_WHAT YOU HAVE TO DO:_
Please swap "navigation link" for "menu link" throughout the records below, change nothing else, and leave the pictures out of your answer.

_DATA SHOWN:_
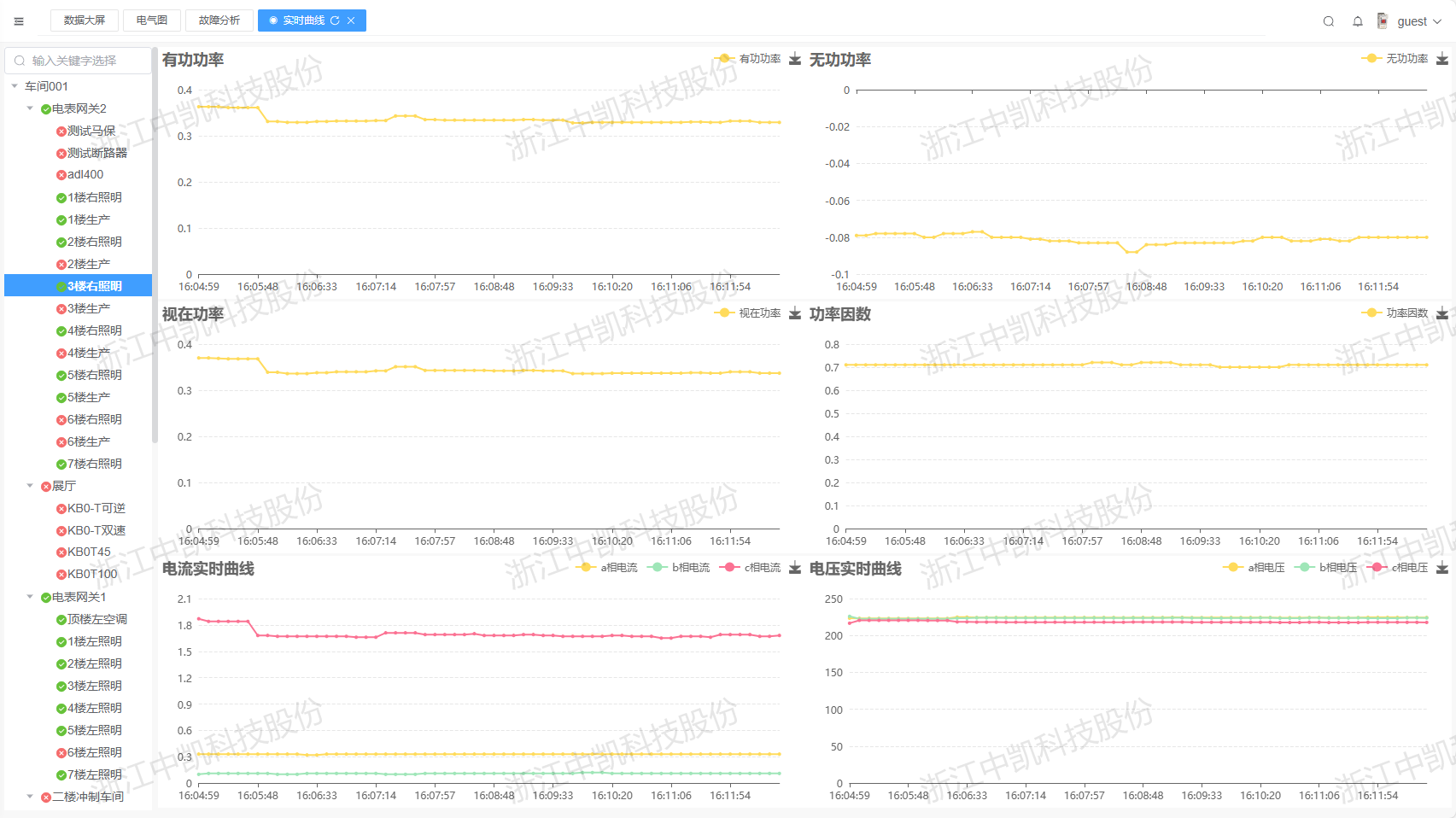This screenshot has height=818, width=1456.
Task: Download the 无功功率 chart image
Action: pyautogui.click(x=1442, y=59)
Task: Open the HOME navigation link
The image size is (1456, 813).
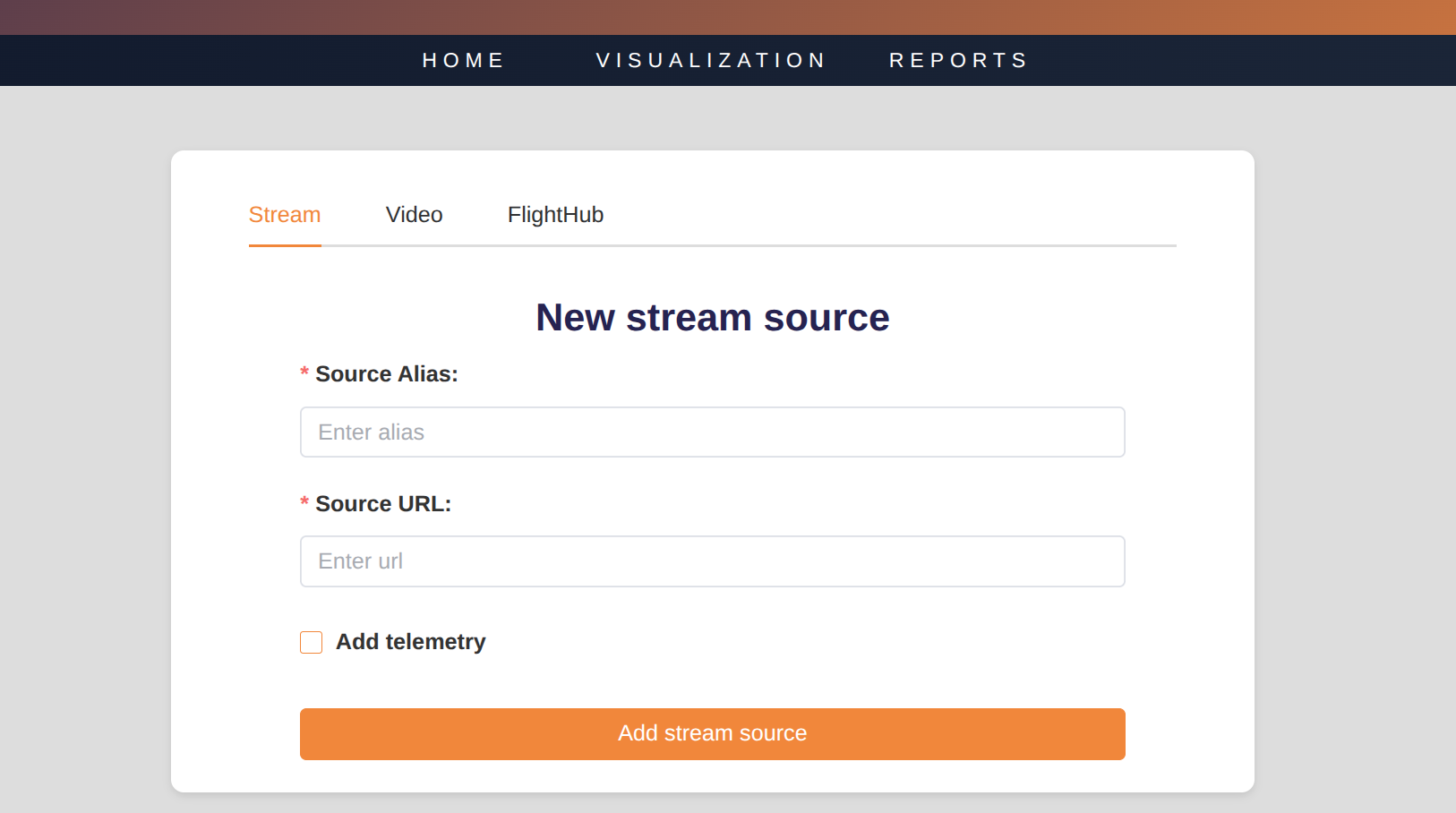Action: [x=463, y=60]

_COMPLETE ANSWER:_
This screenshot has height=818, width=1456.
Task: Download the 无功功率 chart image
Action: pyautogui.click(x=1442, y=59)
Task: Open the HOME menu link
The image size is (1456, 813).
Action: [x=463, y=60]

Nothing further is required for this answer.